Baby Dee: Regifted Light

Baby Dee
Regifted Light
Drag City
2011-03-22

“Snails cannot speak. Speech is life. Snails have no life.”

— Oscar Wilde

Baby Dee can speak. Heck, she can do a lot more than that. She has a rich, full operatic voice that resonates with vivid colors and deep emotions. She also plays the piano in an ornate classical style that suggests, unlike snails, she leads an exuberant, intellectual existence.

Baby Dee performs a tribute to the gastropod mollusk, in addition to its shell-lacking cousin the slug, on the song “Brother Slug and Sister Snail”. She celebrates the beauty of their slime trails and the dignity that resides in living so close to the ground, in a voice that trills, swoops, and roars, as if to declare that these little creatures that share our world deserve our respect.

Of course, she may be singing metaphorically.
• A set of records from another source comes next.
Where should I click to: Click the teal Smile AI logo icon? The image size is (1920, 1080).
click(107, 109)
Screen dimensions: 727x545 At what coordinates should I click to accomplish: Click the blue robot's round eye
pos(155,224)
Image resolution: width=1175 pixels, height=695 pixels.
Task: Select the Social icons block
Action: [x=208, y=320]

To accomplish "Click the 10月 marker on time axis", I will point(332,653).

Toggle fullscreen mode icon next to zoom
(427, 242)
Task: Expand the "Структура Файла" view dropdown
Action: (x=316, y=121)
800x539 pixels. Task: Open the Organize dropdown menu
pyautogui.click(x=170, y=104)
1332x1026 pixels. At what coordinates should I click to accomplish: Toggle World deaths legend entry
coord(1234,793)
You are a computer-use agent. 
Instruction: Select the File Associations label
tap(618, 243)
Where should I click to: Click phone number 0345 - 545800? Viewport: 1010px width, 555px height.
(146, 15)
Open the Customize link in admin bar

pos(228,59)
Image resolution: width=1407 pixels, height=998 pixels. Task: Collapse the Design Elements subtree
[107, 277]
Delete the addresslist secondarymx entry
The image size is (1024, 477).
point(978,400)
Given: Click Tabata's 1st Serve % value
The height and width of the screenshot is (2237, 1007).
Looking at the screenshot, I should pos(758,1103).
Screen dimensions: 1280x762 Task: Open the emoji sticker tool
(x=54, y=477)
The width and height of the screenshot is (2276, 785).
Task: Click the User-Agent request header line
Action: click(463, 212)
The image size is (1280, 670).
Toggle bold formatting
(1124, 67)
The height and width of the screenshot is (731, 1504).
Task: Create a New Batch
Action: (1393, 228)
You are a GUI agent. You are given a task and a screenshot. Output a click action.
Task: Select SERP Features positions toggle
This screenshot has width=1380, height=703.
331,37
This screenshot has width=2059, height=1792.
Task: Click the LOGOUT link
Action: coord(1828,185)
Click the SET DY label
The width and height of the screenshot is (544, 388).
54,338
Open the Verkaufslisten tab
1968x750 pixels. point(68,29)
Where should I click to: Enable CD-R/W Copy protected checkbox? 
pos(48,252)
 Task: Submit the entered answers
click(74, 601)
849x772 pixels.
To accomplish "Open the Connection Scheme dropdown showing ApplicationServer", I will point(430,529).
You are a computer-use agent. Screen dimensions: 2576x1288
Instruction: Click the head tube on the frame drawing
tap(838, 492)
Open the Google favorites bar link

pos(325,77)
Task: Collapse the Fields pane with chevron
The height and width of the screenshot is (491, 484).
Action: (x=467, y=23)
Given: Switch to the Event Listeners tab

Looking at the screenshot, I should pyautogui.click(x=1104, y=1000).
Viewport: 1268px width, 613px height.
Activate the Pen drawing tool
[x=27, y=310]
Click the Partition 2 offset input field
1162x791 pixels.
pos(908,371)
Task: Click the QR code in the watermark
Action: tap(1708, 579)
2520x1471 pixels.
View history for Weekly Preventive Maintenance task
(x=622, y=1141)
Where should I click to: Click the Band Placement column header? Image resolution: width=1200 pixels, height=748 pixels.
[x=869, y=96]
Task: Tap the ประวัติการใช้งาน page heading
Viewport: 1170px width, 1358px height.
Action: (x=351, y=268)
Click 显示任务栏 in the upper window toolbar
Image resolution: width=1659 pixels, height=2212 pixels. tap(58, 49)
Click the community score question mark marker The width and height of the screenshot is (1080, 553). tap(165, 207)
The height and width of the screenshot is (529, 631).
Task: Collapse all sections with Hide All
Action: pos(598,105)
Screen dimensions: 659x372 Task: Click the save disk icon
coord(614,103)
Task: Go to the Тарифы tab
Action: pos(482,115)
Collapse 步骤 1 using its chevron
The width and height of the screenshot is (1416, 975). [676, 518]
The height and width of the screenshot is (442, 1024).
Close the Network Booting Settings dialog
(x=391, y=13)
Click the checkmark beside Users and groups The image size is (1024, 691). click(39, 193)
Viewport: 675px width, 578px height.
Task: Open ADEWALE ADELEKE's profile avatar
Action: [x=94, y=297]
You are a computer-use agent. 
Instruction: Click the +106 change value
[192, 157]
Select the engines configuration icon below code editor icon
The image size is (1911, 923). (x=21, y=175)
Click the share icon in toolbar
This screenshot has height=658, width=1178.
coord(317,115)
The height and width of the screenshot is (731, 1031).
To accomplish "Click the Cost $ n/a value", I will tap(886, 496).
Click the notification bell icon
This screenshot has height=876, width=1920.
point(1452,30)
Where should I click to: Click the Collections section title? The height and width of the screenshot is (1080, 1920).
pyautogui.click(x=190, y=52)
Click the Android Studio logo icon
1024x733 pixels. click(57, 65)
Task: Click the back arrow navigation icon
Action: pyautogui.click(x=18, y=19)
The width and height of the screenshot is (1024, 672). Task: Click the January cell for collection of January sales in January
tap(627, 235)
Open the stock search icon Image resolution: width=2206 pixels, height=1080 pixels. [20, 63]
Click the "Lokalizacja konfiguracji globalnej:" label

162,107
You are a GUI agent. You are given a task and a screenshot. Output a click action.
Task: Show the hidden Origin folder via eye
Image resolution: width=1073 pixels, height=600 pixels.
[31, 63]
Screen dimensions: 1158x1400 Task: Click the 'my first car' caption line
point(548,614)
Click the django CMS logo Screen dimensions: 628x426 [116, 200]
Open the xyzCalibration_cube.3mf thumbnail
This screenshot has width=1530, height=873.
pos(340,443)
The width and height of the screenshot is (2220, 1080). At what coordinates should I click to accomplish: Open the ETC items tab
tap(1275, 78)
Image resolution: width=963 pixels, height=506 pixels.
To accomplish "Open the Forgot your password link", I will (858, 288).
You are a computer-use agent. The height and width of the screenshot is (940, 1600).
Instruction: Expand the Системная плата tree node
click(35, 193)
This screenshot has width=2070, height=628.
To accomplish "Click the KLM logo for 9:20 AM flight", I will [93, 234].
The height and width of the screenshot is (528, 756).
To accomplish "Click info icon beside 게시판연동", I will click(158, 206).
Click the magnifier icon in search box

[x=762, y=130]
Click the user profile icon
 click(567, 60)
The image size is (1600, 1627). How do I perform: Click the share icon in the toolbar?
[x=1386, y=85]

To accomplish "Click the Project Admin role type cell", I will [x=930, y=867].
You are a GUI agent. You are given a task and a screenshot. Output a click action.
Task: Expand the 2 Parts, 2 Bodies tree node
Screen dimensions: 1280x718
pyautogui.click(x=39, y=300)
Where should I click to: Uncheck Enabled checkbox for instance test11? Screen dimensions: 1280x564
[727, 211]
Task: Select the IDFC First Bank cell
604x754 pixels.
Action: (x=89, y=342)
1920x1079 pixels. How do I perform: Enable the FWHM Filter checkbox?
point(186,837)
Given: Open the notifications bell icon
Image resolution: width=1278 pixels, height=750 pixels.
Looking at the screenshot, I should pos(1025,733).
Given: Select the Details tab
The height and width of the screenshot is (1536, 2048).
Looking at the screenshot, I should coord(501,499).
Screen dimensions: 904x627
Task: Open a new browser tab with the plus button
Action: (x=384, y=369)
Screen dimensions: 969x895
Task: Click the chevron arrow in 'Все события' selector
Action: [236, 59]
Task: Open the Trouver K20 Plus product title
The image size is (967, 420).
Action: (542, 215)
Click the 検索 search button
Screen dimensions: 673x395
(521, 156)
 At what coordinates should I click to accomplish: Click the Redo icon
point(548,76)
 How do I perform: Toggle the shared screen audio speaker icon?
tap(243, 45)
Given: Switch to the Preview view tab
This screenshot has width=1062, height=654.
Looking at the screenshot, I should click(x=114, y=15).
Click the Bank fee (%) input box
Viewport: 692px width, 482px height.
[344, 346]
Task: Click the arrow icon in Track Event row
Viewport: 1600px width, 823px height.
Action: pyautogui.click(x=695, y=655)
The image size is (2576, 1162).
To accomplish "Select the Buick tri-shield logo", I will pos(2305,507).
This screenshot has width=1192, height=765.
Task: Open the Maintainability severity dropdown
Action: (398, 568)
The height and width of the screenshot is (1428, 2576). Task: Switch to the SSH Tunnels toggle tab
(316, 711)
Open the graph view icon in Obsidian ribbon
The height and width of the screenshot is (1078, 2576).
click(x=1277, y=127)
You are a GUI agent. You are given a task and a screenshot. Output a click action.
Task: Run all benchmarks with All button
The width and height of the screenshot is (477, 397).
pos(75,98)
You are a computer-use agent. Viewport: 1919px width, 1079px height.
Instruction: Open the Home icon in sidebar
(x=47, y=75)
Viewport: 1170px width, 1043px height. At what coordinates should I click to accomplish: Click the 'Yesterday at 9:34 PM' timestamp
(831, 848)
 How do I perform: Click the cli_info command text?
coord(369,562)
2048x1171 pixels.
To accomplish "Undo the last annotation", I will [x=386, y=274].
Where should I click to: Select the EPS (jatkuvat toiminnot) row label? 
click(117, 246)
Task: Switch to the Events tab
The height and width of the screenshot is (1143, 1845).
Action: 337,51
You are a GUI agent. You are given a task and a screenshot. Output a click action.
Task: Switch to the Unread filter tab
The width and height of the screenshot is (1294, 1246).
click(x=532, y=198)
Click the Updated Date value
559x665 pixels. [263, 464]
Snails and slugs are also hermaphrodites. Baby Dee was born male and now is a transgendered female. Her identification with these creatures makes psychological sense. Then again, making sense is irrelevant to the whimsical heart of Baby Dee’s music. The dozen tracks on her latest release seem much more concerned with playfulness and beauty. Even their titles, like “Cowboys With Cowboy Hair”, Lullaby Parade” and “Coughing Up Cat Hair”, are quirky and express capricious sentiments.

The last three compositions mentioned are instrumentals, as are eight of the 12 cuts on Regifted Light. They range from short in length (the five-minute “Yapapipi”) to the shorter (the 45-second “Horn Pipe”). The entire disc only last 33 minutes, but there is so much going on in each piece that the record seems longer. It is packed with unusual orchestrations and intricate compositional motifs. Baby Dee energetically plays a Steinway D grand piano given to her by her producer, impressario Andrew WK, and is ably joined by such talented artists as Matthew Robinson on cello, Mark Messing on bassoon, tuba, and sousaphone, and percussionist Jon Steinmeier.

The disparity between the serious playing and the lightheartedness of what’s being expressed gives Baby Dee’s music its power. Even when she proclaims in a deep bass voice, “Give me that pie / I want that pie / Give that pie to me / I must have that pie” over a solemn piano riff that she pounds more than plays, it comes off as some sort of Beefhartian seriousness. The absurd has an arousing impact, and the person who has never intensely desired something sweet and tasty to satisfy one’s appetite cannot be said to truly be alive.

The two most overtly serious lyrical works, the title tune and “On the Day I Die”, have the same sort of bearing. On “Regifted Light”, she calls the moon her “redeemer” and “befriending Jesus” because the orb gently reflects light. The conceit that the light we transfer has more value than the original because the light is shared is conveyed in a style that resembles a Shaker hymn whose beauty lies in its tender openness. “On the Day I Die” has the same church-like acoustics. On that day, she invokes nothing like the grandiose opening of the pearly gates. Instead, it will be the day Baby Dee takes her mother for a ride and goes fishing with her father. These simple acts offer the most precious spiritual pleasures.

The instrumental tracks link the seemingly disparate lyrical ones together. Even the songs with words usually open with a long instrumental intro (the one exception is “The Pie Song”). While Baby Dee’s vocalizations tend to get most of the attention, because she has such a distinctive and unusual voice, she’s also a tremendous pianist and composer. She makes the Steinway a prominent feature of every song. Her piano music, as on her solo “Cowboy Street”, demands critical respect and attention for its compositional qualities and the caliber of her playing. Baby Dee may be writing about slugs and snails, cowboys and pie, but she is a serious artist worthy of sincere consideration.